Issues creating and viewing transactions

Incident Report for Signhost Verified Signing

Postmortem

What happened?
Yesterday, March 13, some of our customers experienced issues with transactions failing to complete and occasional unreliability in our Portal when accepting user input. We understand how frustrating this can be, and we sincerely apologize for any inconvenience caused.

What we did
Our team immediately began investigating by analyzing logs, webserver telemetry, and other platform metrics. At 13:09 CET, we identified and restarted a web application node that was not functioning correctly. This initially resolved the errors. However, we continued monitoring and noticed other issues, such as web connections growing steadily without decreasing as expected. To ensure stability, we removed the problematic node from our load balancer, which restored normal platform operations.

What caused the issue?
The issue stemmed from a release we deployed on Thursday, March 13, at 12:28 CET. One webserver node began experiencing intermittent database connection failures, which led to the errors observed. Over time, these database connection issues persisted, causing further complications.
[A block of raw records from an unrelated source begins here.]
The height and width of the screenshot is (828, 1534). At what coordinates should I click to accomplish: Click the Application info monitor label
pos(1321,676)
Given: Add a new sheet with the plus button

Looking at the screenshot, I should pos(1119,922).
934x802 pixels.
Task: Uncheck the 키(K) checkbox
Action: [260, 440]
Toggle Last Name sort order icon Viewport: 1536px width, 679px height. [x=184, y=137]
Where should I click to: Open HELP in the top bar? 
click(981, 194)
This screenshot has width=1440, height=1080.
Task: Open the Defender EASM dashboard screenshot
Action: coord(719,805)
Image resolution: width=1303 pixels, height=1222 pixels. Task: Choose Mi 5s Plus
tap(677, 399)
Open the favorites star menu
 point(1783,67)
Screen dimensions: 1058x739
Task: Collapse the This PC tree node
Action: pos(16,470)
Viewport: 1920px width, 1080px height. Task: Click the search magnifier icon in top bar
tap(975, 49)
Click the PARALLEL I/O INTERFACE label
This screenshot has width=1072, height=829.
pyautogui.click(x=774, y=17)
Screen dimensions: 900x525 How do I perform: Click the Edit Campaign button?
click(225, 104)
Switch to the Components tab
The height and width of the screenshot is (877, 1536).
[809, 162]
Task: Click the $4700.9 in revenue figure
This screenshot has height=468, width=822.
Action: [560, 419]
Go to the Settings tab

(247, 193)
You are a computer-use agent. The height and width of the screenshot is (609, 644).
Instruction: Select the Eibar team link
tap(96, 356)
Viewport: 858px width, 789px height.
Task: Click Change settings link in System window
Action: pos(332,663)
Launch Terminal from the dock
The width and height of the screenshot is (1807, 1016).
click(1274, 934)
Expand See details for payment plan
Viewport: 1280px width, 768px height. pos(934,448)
Upon further investigation, it turned out that our routine application reboot process that is fired upon reboot and release did not cleanly close and reopen all connections, causing connections to keep rising and in the end destabilize our platform.

What are we doing next?
To prevent similar issues and ensure uninterrupted service, we are taking the following steps:

  • Enhanced monitoring: Improving our system health monitoring to detect issues faster and reduce resolution times.
  • Service provider collaboration: Working with our service provider to address the root cause of the database connection errors.
  • Platform improvements: We identified some core improvements in how our services reconnect upon reboot. This way continuous releasing and rebooting continues to work as expected: without any platform impact with failovers to our multiple backup nodes.

These measures are part of our ongoing commitment to providing a reliable, high-availability platform. We are dedicated to delivering a seamless signing service 24/7 and will continue to prioritize improvements to meet your expectations. We follow a continuous releasing process that allows us to release multiple times a day and even a week, and we are committed to keep this a flawless and fast process to enhance and secure our platform without any scheduled, let alone accidental, downtime. Thank you for your patience and understanding as we work to make our platform even better.

Posted Mar 14, 2025 - 15:14 CET

Resolved

This incident has been resolved.
Posted Mar 13, 2025 - 14:58 CET

Monitoring

A fix is implemented and we're monitoring the results.
Posted Mar 13, 2025 - 13:42 CET

Investigating

We are currently investigating this issue.
Posted Mar 13, 2025 - 13:21 CET
This incident affected: API and Portal.